Although a single opening 368 of the female connector structure 326 receives both detents 360 of a pair, instead a separate opening for each detent can be provided. As a result, the detents 360 do not need to be arranged in pairs. Further, the hook sections 364 of the detents 360 do not need to be arranged to extend away from the other detent of a pair.

As shown in FIGS. 12, 15, and 16 , in the abutment wall structure 304 the male connector structure 320 also is composed of a plurality of detents 360 that project laterally from the base portion 336 along the exterior of the second wall 332 of the abutment wall structure. As discussed above, one configuration of the detents 360 is illustrated as being in the form of a shank section 362 anchored to the exterior side of the second wall 332 at spaced apart locations along the length of the second wall. The distal ends of the shank sections 362 terminate at hook sections 364 that project from one side of the shank sections 362.

As shown in FIGS. 15 and 16 , the detents 360 are arranged in pairs so that the hook sections 364 of each pair project away from the other detent of the pair.

The distal or leading surface of each hook section forms a ramp surface 366 that facilitates the engagement of detents with the female connector structure 326 of the tool holder component 302, as discussed below.

The female connector structure 326 of the abutment wall structure 304 is in the form of an opening 368 formed in the bottom of the first wall of the abutment wall structure. The opening 368 is shown as being rectangular in shape, but can be of other shapes. The opening 368 corresponding to a pair of detents 360 of a tool holder component 302.

The opening 368 is a width W that is slightly greater than the distance L1 spanning the far surfaces of the detent shank sections 362 of a detent pair, but is slightly less than the distance L2 spanning the far surfaces of the hook sections of a detent pair. In this manner as discussed below, when a detent pair is engaged with an opening 360 of a female connector structure, the detents are locked into engagement with the opening.

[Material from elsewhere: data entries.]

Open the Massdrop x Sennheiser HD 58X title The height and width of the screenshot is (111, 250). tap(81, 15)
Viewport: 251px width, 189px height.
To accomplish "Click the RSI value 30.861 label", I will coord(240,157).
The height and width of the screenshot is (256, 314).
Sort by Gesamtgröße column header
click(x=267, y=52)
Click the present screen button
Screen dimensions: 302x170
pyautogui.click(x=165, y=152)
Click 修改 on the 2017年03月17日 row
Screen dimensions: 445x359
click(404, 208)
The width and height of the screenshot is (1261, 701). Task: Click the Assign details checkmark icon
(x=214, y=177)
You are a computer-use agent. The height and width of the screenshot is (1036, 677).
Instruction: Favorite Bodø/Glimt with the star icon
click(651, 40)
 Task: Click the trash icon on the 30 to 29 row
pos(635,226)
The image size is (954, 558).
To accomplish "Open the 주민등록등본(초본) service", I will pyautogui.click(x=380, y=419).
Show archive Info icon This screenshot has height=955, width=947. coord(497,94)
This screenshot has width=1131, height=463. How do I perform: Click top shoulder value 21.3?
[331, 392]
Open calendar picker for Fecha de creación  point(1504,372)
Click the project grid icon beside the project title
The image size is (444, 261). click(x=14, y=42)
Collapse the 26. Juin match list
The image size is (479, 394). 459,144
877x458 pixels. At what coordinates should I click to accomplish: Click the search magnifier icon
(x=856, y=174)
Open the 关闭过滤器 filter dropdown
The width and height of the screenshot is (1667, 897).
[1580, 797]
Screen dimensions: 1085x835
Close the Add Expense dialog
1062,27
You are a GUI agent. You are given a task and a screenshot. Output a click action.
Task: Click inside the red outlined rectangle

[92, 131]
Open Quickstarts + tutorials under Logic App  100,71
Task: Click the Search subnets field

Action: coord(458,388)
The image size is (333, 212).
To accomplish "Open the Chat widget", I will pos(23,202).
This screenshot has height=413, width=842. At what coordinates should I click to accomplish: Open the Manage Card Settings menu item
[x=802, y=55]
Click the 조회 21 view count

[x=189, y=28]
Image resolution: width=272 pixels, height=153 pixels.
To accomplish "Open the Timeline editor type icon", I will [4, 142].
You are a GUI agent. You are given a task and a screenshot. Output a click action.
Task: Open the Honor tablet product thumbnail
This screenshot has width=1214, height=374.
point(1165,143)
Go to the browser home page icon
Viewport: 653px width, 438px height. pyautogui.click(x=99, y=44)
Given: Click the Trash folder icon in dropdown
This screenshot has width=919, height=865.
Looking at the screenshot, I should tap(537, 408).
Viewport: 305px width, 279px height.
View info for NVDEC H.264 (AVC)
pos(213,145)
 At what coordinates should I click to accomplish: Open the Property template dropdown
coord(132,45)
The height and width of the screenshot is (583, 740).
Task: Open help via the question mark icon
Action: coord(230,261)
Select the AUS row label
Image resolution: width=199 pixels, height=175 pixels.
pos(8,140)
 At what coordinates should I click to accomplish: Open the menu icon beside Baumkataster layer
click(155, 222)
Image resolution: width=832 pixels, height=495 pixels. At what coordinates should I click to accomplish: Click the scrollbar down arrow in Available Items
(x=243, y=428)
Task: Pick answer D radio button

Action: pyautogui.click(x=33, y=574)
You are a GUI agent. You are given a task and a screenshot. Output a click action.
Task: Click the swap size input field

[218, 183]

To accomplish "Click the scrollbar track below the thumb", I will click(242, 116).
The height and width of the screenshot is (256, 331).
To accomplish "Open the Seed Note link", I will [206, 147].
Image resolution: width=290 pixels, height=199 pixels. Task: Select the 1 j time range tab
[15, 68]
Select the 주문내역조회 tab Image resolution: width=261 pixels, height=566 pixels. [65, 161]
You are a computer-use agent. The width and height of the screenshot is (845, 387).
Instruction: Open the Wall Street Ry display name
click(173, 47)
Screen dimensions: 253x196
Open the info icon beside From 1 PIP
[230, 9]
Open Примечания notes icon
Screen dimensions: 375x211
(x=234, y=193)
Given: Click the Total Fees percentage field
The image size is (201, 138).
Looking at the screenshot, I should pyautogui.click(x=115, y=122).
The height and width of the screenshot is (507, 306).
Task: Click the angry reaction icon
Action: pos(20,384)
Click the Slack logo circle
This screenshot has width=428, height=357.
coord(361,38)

Referring to FIGS. 13 and 14 , the openings 368 are shown as open in the downward direction. A reinforcing bar 370 spans across the opening 368 at the base 336 of the first wall 330 of the abutment wall structure 304. The height of the top edge 372 of the reinforcing bar 370 coincides with the elevation of the lower surface of the detents 360, which adds to the stability of the modular tool holder 300 when the abutment wall structures 304 are engaged with corresponding tool holder components 302. Further, to accommodate that the reinforcing bar 370 overlaps the exterior of the first wall 330, the corresponding portion bottom of the exterior face 309 of the tool holder component 302 is cut away at 376.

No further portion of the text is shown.